▶ **WHAT TO PRODUCE**:
Render the data as a Markdown table with the columns No. and Text. Include only the lines from the one containing "Identify the location of country-label: Country:." through the end of the data, inclusive, give each line its own numbered row, skip blank lines, and leave out the pictures.

▶ **DATA FOR PROCESSING**:
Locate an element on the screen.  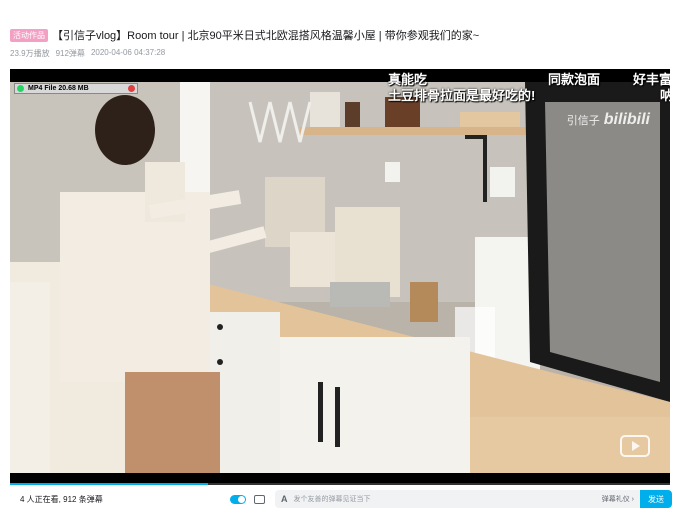
view-count: 23.9万播放 is located at coordinates (30, 54).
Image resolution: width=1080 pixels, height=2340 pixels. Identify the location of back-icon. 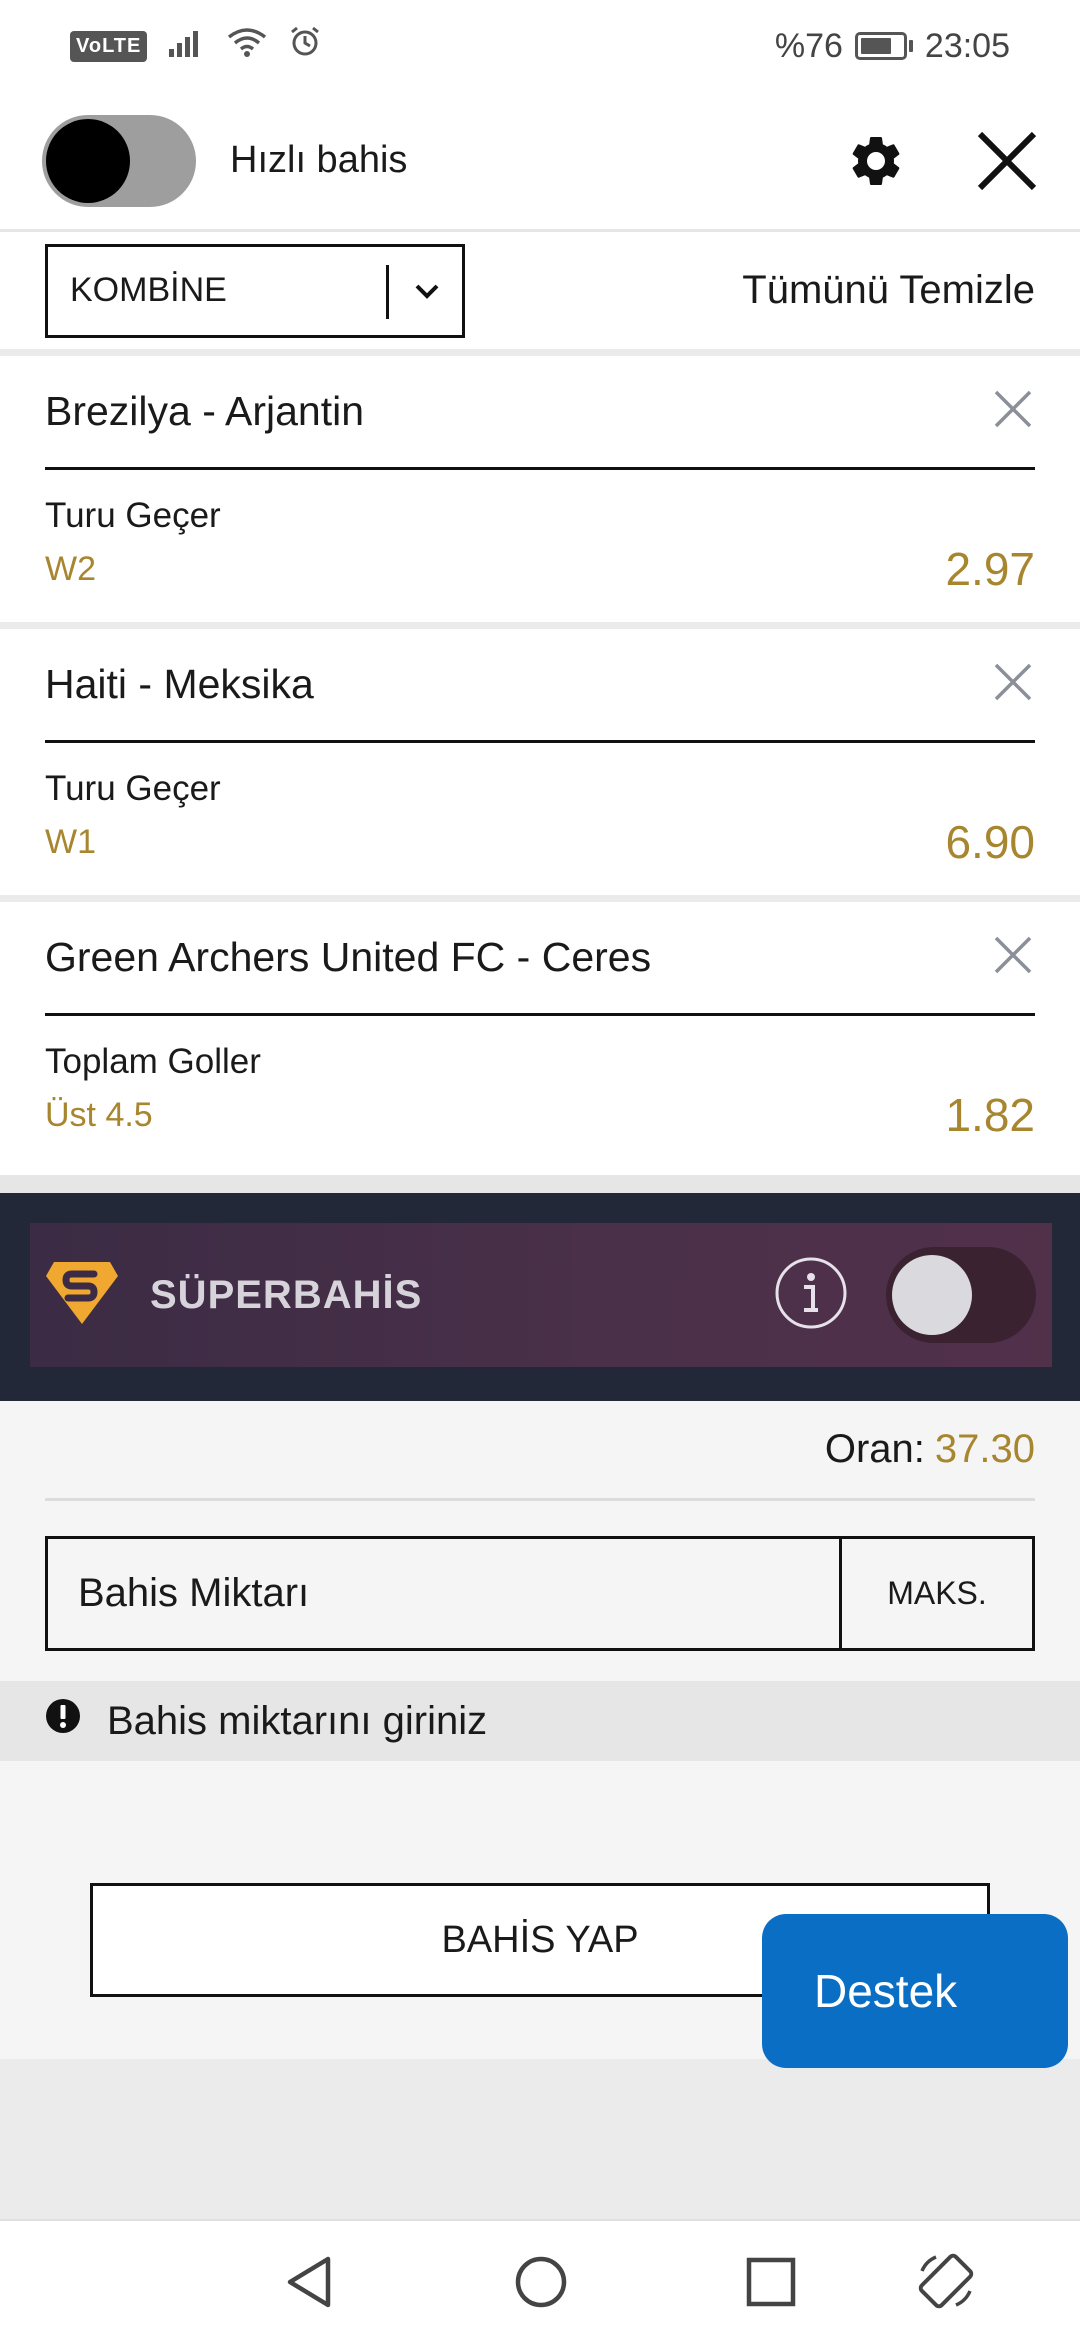
(309, 2284).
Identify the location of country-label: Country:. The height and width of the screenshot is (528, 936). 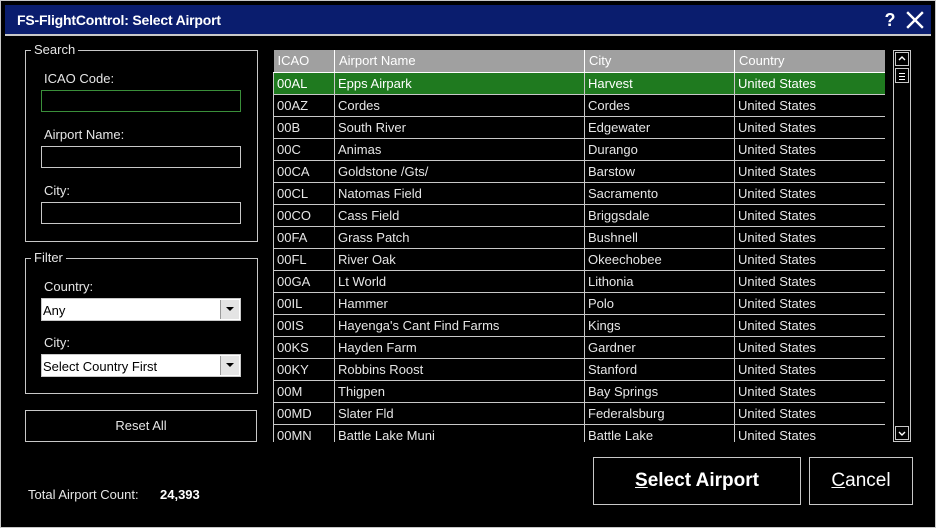
(69, 286).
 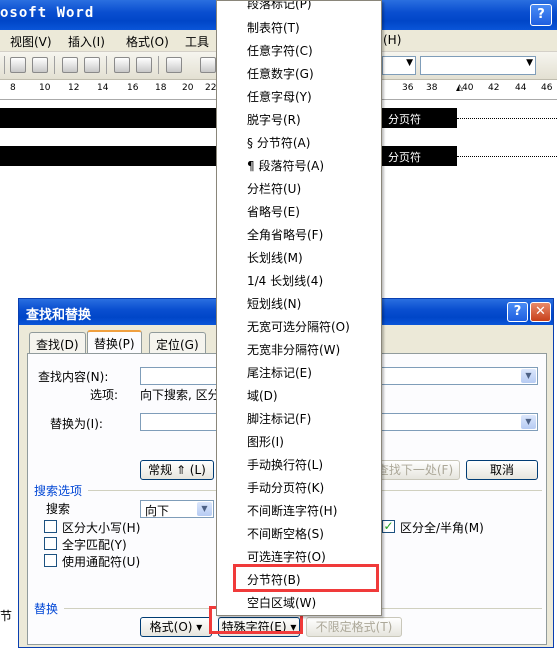 What do you see at coordinates (148, 42) in the screenshot?
I see `menu-format: 格式(O)` at bounding box center [148, 42].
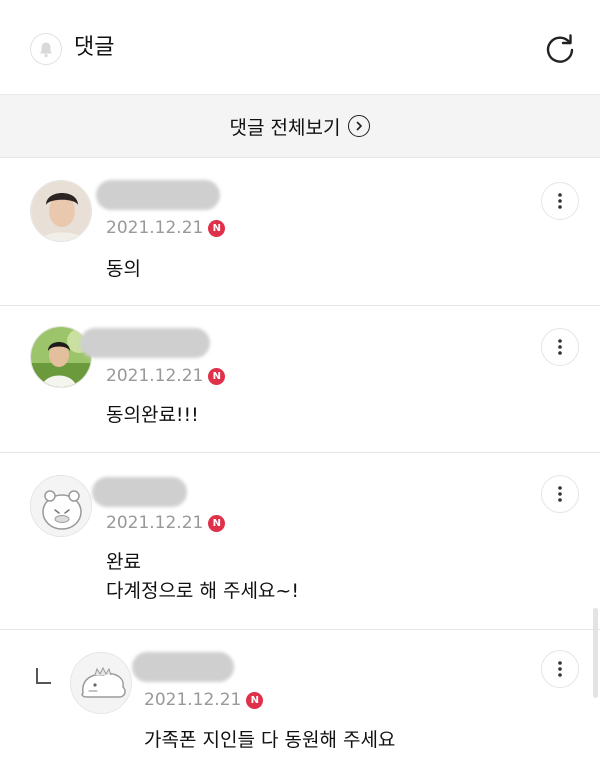  I want to click on chevron-right-circle-icon, so click(360, 126).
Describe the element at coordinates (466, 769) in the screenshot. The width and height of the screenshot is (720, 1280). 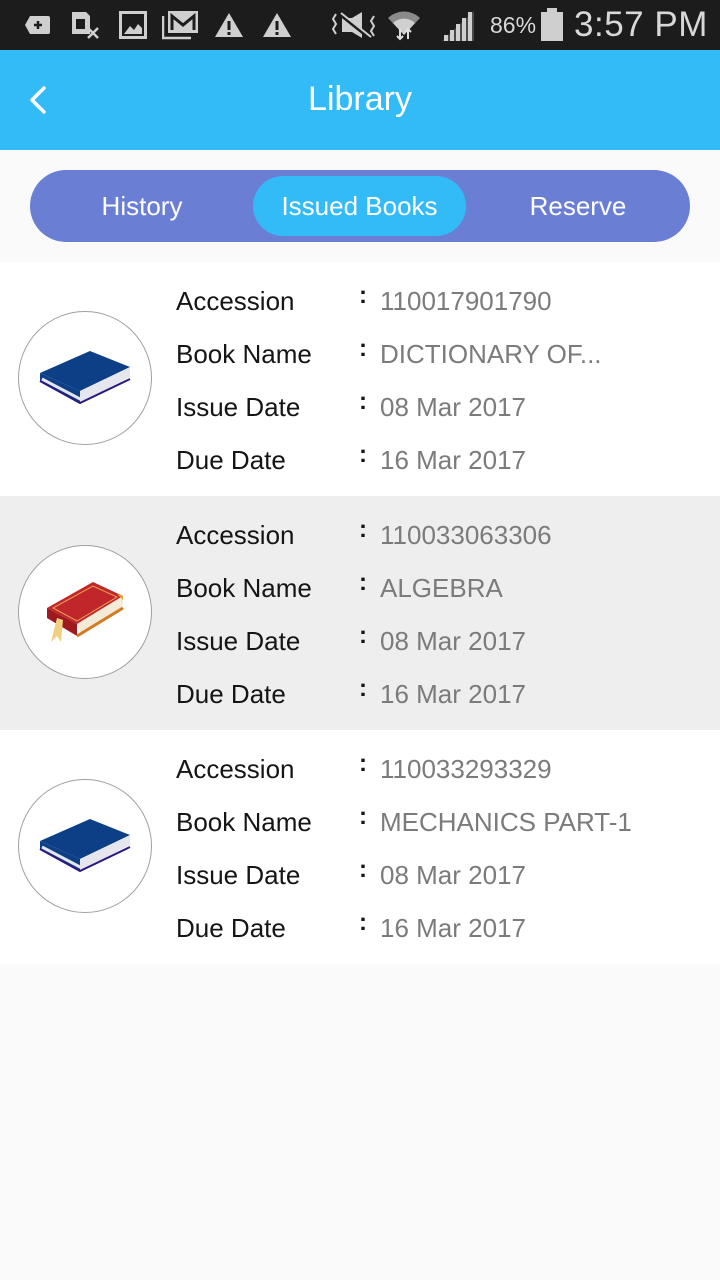
I see `accession-value: 110033293329` at that location.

▶ **YOUR SOLUTION**:
| No. | Text |
|---|---|
| 1 | Identify the location of country-label: Country:. The height and width of the screenshot is (528, 936).  |
| 2 | (69, 286). |
| 3 |   What do you see at coordinates (148, 42) in the screenshot? |
| 4 | I see `menu-format: 格式(O)` at bounding box center [148, 42]. |
| 5 |   I want to click on chevron-right-circle-icon, so click(360, 126). |
| 6 | Describe the element at coordinates (466, 769) in the screenshot. The width and height of the screenshot is (720, 1280).  |
| 7 | I see `accession-value: 110033293329` at that location. |